By Stephen Ritter | Chief Technology Officer
Best practices from the enterprise
In an enterprise environment, much of the work that protects us from online fraudsters intent on stealing our corporate or customer data goes on in the background. While, as company leaders, we receive frequent briefings and have serious, in-depth conversations with our security teams, we know and trust there are multi-layered security protocols in place to monitor the health of our internal security ecosystem and help protect our company from attacks.
However, there is an entry point that today’s sophisticated online criminals can exploit to bypass our enterprise security systems and cause significant damage to both our company and customers. They can walk in through our virtual front door disguised as our own valued customers.
While we carefully build our enterprise systems to protect the company from as many threats as possible, the security systems we use for customer interactions may be haphazard, often limited to initial efforts to confirm a potential customer’s identity when he or she initially opens an account. That’s no longer enough.
Consider the online life of a customer – even one of your own. Without thinking much about it, as they leapfrog from site to site they give away a startling amount of information about their personality, habits and lifestyle. Too often they readily disclose where they live, where they work, how they spend their money and, in some new apps, even the time, place and people to whom they give money. And unfortunately, just by using the information customers provide online, fraudsters can easily construct a convincing portrait of that person, one so realistic that they can use it to highjack the person’s identity and even gain access to their online accounts.

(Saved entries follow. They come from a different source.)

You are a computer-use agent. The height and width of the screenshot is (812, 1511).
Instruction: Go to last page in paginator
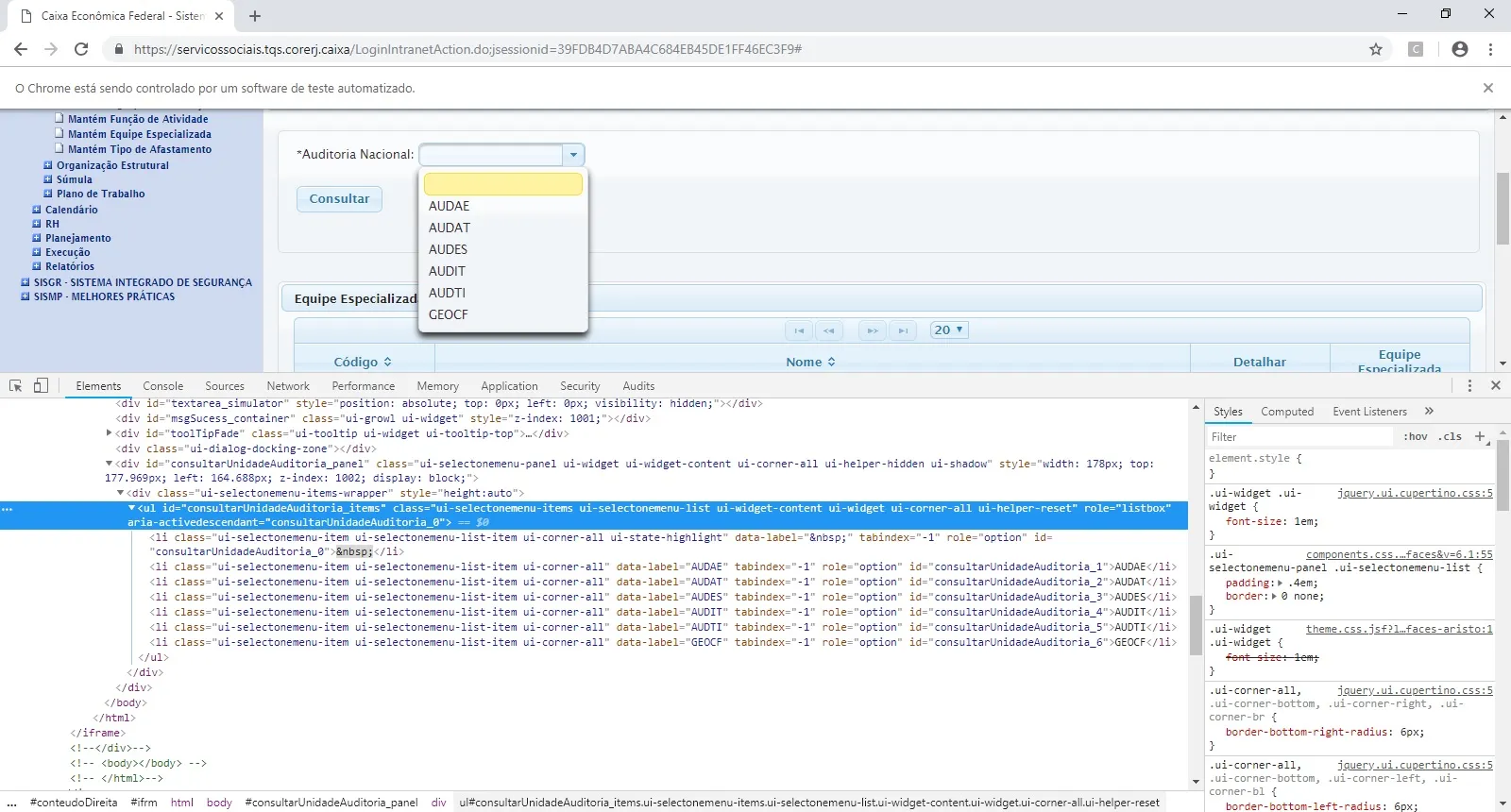tap(903, 330)

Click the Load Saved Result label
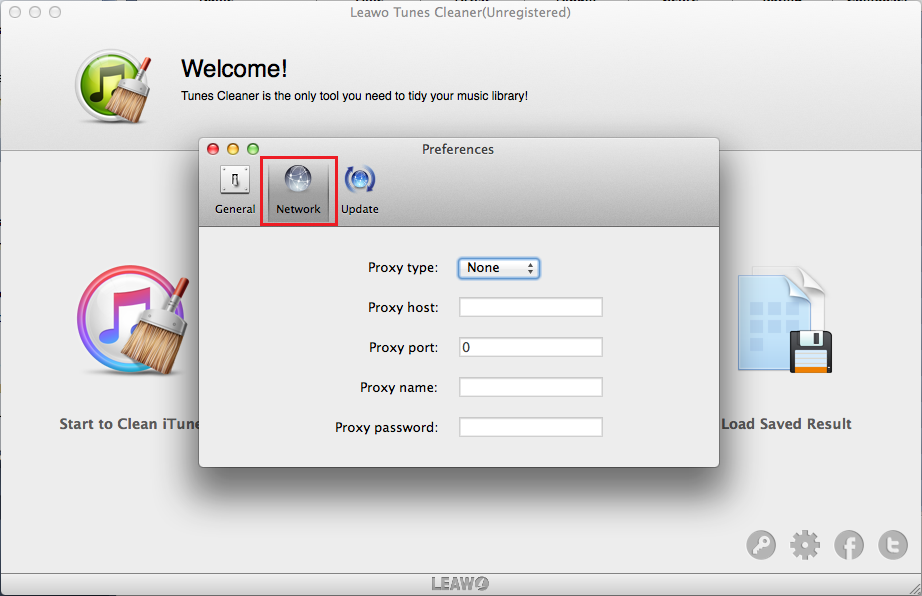(x=786, y=424)
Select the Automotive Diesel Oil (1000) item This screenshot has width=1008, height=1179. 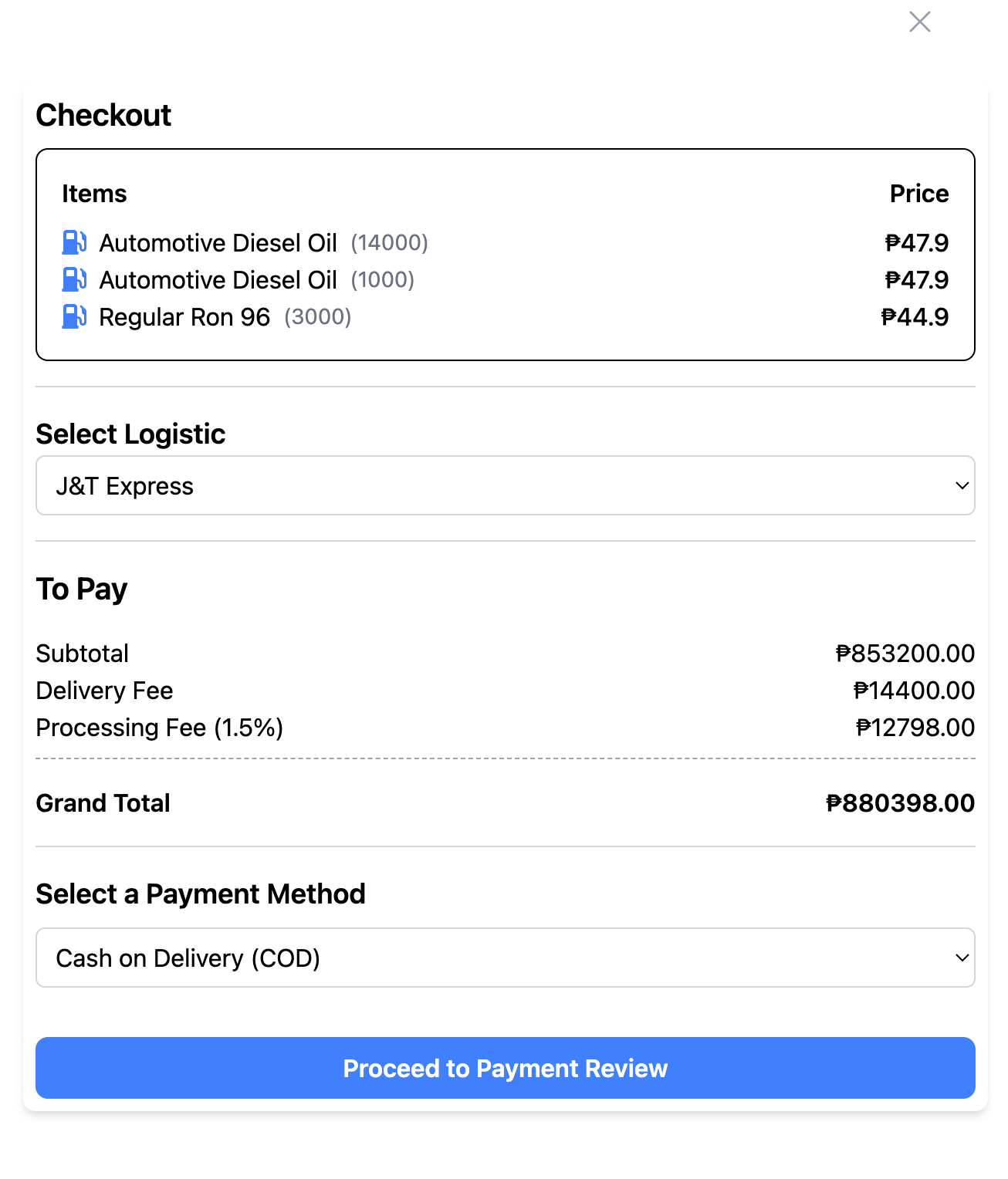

It’s happening more and more. That’s why one of the questions I now hear often from companies is how they can manage consumer identities with the same level of security they use to confirm employee identities in the enterprise. The good news: it’s possible.
Finding the right balance
Of course, different tools will be required. In the workforce world, employees will change their passwords whenever they are told, no matter how frustrating, because they have no choice. If they lose their access to enterprise systems, they can’t do their job.
It’s obviously different on the customer side. If someone starts to sign up online for a new account and it becomes too difficult, they will drop. If they call a call center, but are asked too many questions or have to sit on hold for too long, they will drop. Every time someone drops before a transaction is completed, that’s a missed revenue opportunity or, in the case of an existing customer with a problem, potential reputational damage, which also can have a significant cost. If customers are asked to jump through too many hoops or an enterprise security system creates more friction than the average person will handle – and today that level is extremely low – they will take their business elsewhere.
The key, therefore, is to craft a consumer identity access system that incorporates the best enterprise-level protocols combined with the latest biometric technology and behavioral science research. Such a system offers protection for both the customer and company in ways that maintain customer loyalty and trust.
Applying the right security at the right time
As someone with more than 30 years of cybersecurity experience, I have watched the need for online protection explode and evolve. Over that time, we have moved from rudimentary logon protocols to more secure multi-factor authentication. But we’re now facing even more sophisticated levels of fraudulent behavior. We need to flex to and integrate more advanced technologies to remain just as secure. And we need to extend it throughout all corners of our operations.
The goal is to seek the best balance between protecting our customers and adding so much friction to the system that we drive them away. The good news is that there are best practices we can employ.
Today, many customer ID verification systems stop at the front door. We verify that new customers are who they say they are and that’s the end of it. However, once a new customer is on board, how do you know over time that the person you approved for an account is the same person you are currently doing business with? How do you know that your customer’s identity or persona has not been stolen? A common criminal tactic is to co-opt a legitimate customer’s identity and use it, through increasingly sophisticated tactics, to scam and defraud businesses that think they are still dealing with the original account owner.
The most effective way to prevent that level of sophisticated fraud and achieve the goal of security for both a company and its customers is a system of continuous authentication. Using ID verification technology, biometrics and behavioral science, a customer can provide passive identity confirmation each time they log on to their account.
Using observed behaviors – from the device they use to log on to the time of day they typically access their account and more – customers’ usage patterns can confirm their identity and that they are a live person, not a bot or fake posing as a customer. No one has to ask them for a password or ID. Their identity is authenticated by their behaviors, voice and “liveness” detection. Systems like these provide a positive customer experience and a higher level of security.
With a full customer identity verification system that includes continuous authentication, we no longer have to sacrifice user satisfaction to gain greater online protection. This increased level of security can’t come a moment too soon.